MANAGEMENT: Oral and ophthalmic nonselective beta-blockers (e.g., carteolol, carvedilol, levobunolol, metipranolol, nadolol, oxprenolol, penbutolol, pindolol, propranolol, sotalol, and timolol) are considered contraindicated in patients with bronchospastic diseases. Cardioselective beta-blockers should generally be avoided, or used with extreme caution if no other alternatives are available and the benefits outweigh the risks of potentially severe bronchospasm. If patients do receive this combination, they should be closely monitored for increased serum theophylline levels but decreased bronchodilatory effectiveness.


Terbutaline WITH carvedilol
Talk to your doctor before using carvedilol if you are also receiving treatment with terbutaline. Carvedilol can sometimes cause severe narrowing of the airways and worsen your breathing problems. Carvedilol is normally not recommended if you have asthma, a history of asthma, or severe chronic obstructive pulmonary disease (COPD). Let your doctor know if you experience wheezing, shortness of breath, chest tightness, or other breathing difficulties if you do use these medications together. Your doctor or pharmacist may be able to suggest alternatives that do not interact. It is important to tell your doctor about all other medications you use, including vitamins and herbs. Do not stop using any medications without first talking to your doctor.

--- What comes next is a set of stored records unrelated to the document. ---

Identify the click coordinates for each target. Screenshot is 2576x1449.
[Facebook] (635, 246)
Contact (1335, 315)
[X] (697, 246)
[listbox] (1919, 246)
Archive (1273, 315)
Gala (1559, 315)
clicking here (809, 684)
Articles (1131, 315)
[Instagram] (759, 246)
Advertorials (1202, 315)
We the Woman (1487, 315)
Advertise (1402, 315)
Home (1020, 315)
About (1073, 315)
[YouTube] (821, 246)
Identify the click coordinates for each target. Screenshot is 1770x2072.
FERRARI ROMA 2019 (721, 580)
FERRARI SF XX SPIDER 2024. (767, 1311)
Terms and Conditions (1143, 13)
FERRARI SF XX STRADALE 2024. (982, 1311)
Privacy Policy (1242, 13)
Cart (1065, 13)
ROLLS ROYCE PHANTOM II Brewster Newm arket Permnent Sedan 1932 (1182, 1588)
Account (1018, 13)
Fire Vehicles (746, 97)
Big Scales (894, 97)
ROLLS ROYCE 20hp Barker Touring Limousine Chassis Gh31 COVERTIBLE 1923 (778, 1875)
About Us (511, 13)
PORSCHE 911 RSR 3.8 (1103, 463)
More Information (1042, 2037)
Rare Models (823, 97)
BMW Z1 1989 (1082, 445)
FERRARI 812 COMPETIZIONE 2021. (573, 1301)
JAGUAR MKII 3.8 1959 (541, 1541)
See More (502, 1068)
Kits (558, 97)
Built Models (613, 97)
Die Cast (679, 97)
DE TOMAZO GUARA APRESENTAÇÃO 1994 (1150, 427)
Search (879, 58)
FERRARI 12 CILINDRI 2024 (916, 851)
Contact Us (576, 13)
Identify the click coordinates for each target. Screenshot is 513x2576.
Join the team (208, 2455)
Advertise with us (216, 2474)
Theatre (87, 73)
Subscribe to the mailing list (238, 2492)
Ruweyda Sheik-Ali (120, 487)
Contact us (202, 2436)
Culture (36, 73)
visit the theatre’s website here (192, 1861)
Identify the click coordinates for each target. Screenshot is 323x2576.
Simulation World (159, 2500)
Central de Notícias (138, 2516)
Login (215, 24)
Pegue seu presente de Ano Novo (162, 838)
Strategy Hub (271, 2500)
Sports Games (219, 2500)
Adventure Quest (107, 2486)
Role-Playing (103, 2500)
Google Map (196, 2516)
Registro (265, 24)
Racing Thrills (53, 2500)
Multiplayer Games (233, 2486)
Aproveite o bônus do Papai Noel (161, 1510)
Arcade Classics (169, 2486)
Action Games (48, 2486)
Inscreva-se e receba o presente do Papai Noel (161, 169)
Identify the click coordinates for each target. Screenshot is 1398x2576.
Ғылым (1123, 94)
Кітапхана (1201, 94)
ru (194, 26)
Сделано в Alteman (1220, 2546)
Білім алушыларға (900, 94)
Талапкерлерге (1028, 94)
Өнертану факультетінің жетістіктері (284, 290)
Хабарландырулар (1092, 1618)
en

GENERALLY AVOID: Beta-blockers may antagonize the effects of beta-2 adrenergic bronchodilators and precipitate acute, life-threatening bronchospasm in patients asthma or other obstructive airway diseases. The mechanism involves increased airway resistance and reduced bronchodilation due to blockade of beta-2 adrenergic receptors. The interaction may also occur with ophthalmically applied beta-blockers, which are systemically absorbed and can produce clinically significant systemic effects even at low or undetectable plasma levels. Due to opposing effects on beta-2 adrenergic receptors, propranolol has been used in the treatment of salbutamol overdose.

MANAGEMENT: The use of beta-2 adrenergic bronchodilators in combination with beta-blockers, including ophthalmic formulations, should generally be avoided. If concomitant use is required, a cardioselective beta-blocker (e.g., acebutolol, atenolol, betaxolol, bisoprolol, metoprolol, nebivolol) is usually preferred. Nevertheless, caution is advised and respiratory status should be closely monitored, as cardioselectivity is not absolute and larger doses of beta-1 selective agents may pose some of the same risks as nonselective agents. In general, nonselective beta-blockers are considered contraindicated in patients with obstructive airways disease.